§ **WHAT THIS TASK INVOLVES**
Copy out the entries below exactly as they stand, but only from the line containing "Sports (50, 121)" through the line containing "BOXING (23, 2367)".

§ **DATA PROVIDED**

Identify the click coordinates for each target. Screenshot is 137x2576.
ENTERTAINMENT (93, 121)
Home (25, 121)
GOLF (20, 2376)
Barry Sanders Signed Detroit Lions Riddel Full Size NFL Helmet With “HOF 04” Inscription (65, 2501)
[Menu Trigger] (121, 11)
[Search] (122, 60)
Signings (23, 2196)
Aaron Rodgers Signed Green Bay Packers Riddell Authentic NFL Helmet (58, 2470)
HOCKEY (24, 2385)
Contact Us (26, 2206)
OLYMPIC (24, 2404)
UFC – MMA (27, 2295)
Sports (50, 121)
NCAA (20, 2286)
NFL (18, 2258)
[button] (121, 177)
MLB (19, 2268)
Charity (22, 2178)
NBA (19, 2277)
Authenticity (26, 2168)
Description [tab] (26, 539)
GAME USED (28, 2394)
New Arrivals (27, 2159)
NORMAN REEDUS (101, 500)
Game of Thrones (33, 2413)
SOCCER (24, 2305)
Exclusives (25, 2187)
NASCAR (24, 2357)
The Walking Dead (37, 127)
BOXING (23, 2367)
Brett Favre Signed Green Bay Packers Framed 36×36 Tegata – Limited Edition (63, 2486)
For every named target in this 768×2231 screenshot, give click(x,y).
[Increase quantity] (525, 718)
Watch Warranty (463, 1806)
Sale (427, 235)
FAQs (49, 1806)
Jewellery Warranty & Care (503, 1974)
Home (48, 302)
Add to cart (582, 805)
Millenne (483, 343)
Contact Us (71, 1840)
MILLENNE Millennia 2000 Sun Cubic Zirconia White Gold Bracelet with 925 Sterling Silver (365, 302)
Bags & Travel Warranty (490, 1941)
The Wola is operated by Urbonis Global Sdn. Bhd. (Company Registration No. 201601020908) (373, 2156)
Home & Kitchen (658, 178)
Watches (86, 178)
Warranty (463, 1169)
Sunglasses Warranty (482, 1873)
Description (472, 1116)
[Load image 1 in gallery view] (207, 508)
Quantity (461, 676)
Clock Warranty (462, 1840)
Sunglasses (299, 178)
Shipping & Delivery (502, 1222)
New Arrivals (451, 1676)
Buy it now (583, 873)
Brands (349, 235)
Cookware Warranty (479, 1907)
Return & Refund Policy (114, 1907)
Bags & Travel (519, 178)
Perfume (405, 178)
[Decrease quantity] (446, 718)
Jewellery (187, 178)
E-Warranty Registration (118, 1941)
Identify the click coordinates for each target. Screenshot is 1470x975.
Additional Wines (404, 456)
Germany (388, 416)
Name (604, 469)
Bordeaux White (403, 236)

§ **ANSWER BELOW**
Sports (50, 121)
NCAA (20, 2286)
NFL (18, 2258)
[button] (121, 177)
MLB (19, 2268)
Charity (22, 2178)
NBA (19, 2277)
Authenticity (26, 2168)
Description [tab] (26, 539)
GAME USED (28, 2394)
New Arrivals (27, 2159)
NORMAN REEDUS (101, 500)
Game of Thrones (33, 2413)
SOCCER (24, 2305)
Exclusives (25, 2187)
NASCAR (24, 2357)
The Walking Dead (37, 127)
BOXING (23, 2367)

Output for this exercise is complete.